Kalbin zamanı
İstanbul Erkek Lisesi öğrencileri gözünüz aydın...
Kalbin kırıldığı zaman!..
Jules Verne'nin ünlü denizaltısı Natilius, İstanbul'da bir alışveriş merkezinin adı oldu. Kadıköy yakasındaki alışveriş merkezi fiziki koşullarıyla büyük kolaylıklar sunuyor müşterilerine. Ben de en son Ali Özgentürk'ün "Kalbin Zamanı" adlı filminin galası için gitmiştim Natilius'a... Film, yalnızca içeriğiyle değil, adıyla da etkiledi beni. Hele, bu güzel filmi İbrahim Ağa Çayırı'nda izlemek apayrı bir etki bıraktı bende.

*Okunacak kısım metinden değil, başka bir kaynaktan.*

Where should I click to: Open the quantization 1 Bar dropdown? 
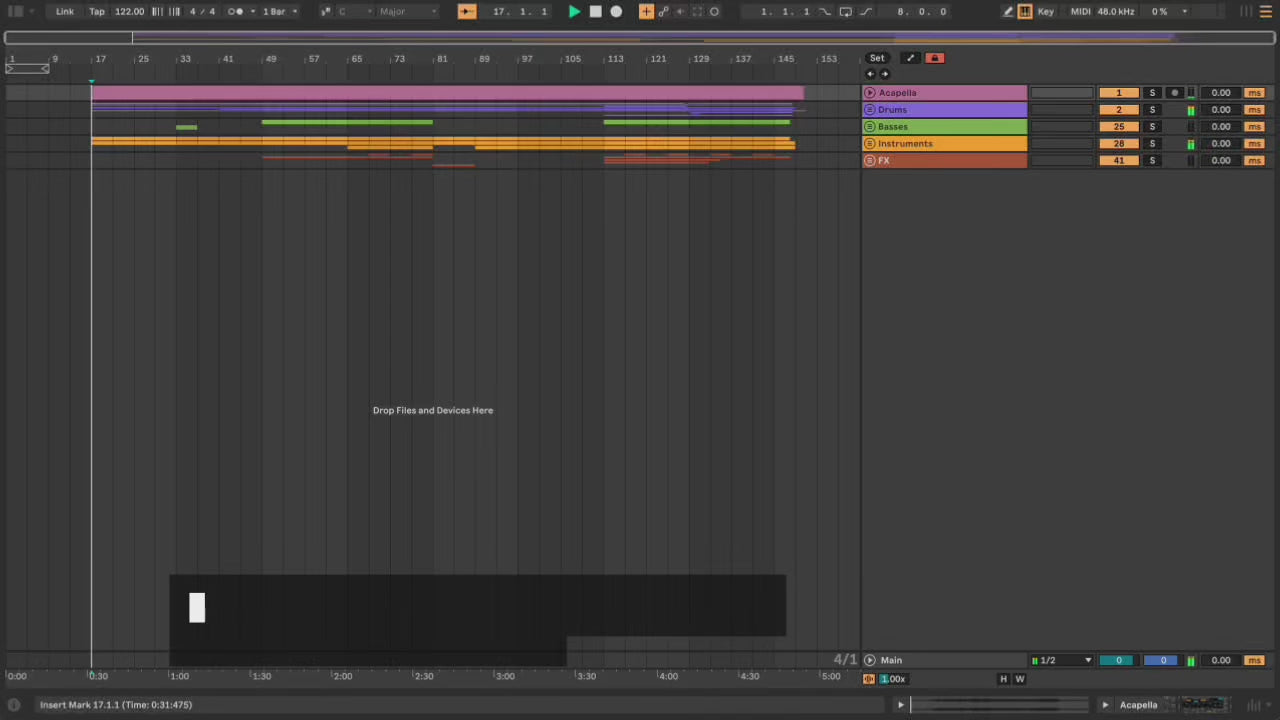point(279,11)
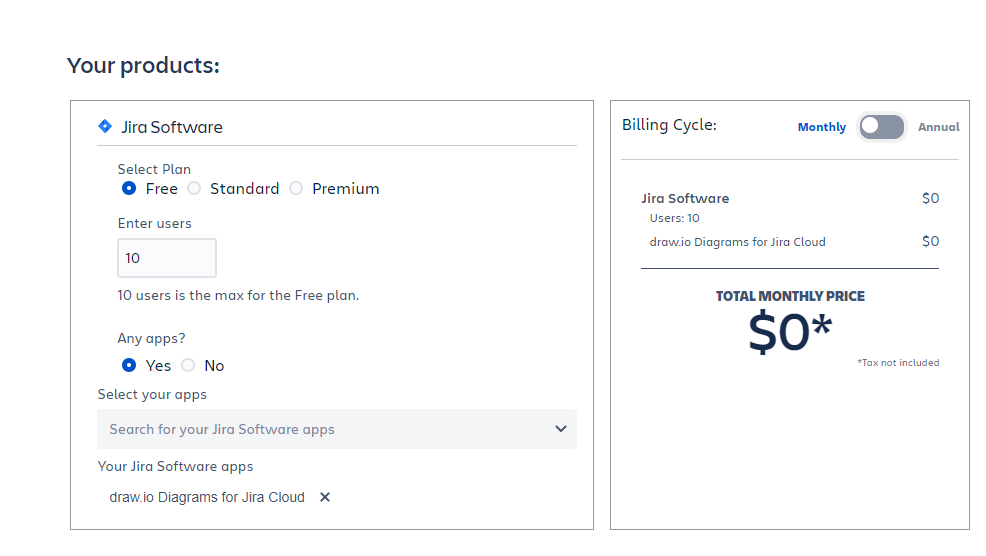Select Yes for Any apps

(x=129, y=365)
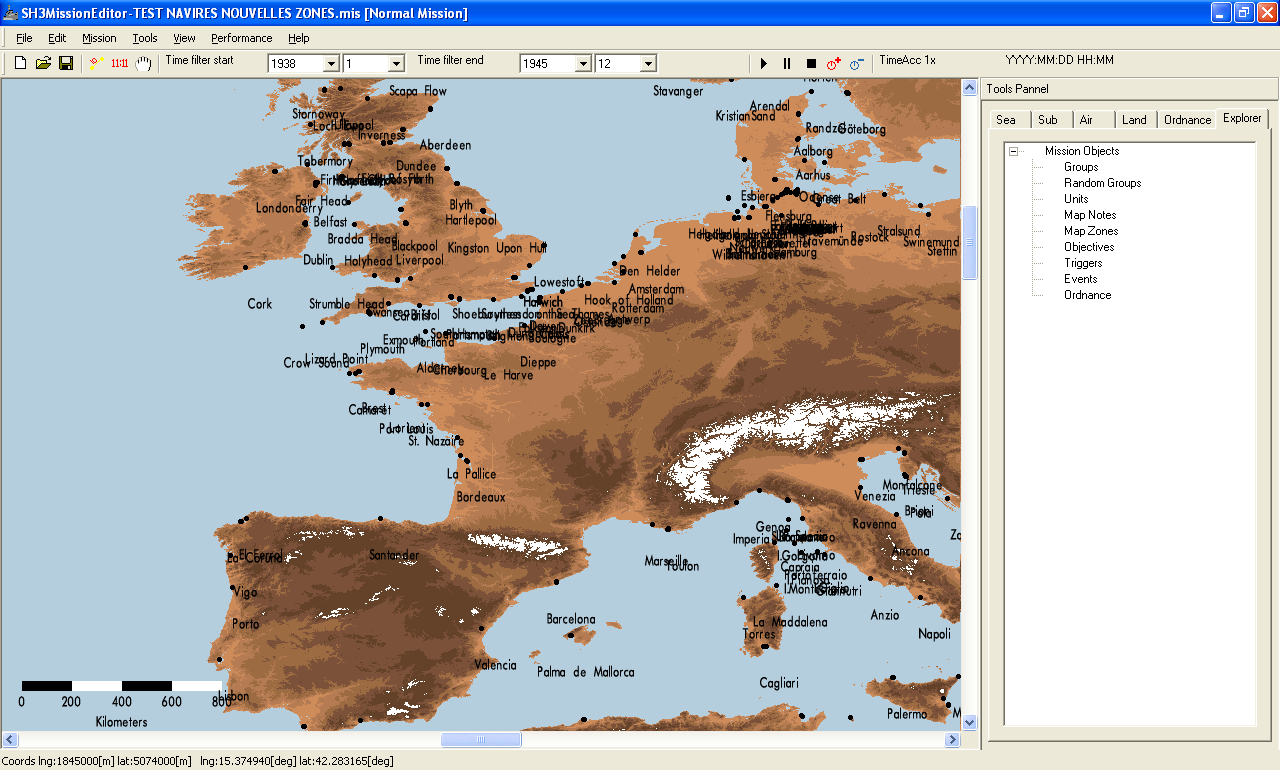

Ne Natilius'u, alışveriş merkezinin bulunduğu yer İbrahim Ağa Çayırı olarak bilinirdi bir zamanlar!.. Bir futbol sahası vardı burada... Yağmur yağdığında kalelerden birinin önü havuz gibi olurdu... Ve Koşuyolu Kazım İşmen Lisesi'nin futbol takımı bu sahada antrenman yapardı. İstanbul liselerarası futbol karşılaşmalarında her maçta bir düzine gol yiyerek ilk maçta elenen okul, bu sefer iddialıydı! Öğrenciler kendilerine inanmıyor, güvenmiyorlardı ama, o yıl öyle bir öğretmen gelmişti ki okula, insanın hayatta her şeyi başarabileceğine, tüm olumsuzluklara rağmen düşlerini gerçekleştirebileceğine inandırmaya çalışıyordu onları... Öğrenciler de, sevgi dolu, her türlü sorunlarıyla ilgilenen öğretmenlerinin arkasından koşuyor, her geçen gün kendilerine olan güvenleri artıyordu. Öğretmenleri, çamur deryasında açan nilüfer gibi görünüyordu gözlerine.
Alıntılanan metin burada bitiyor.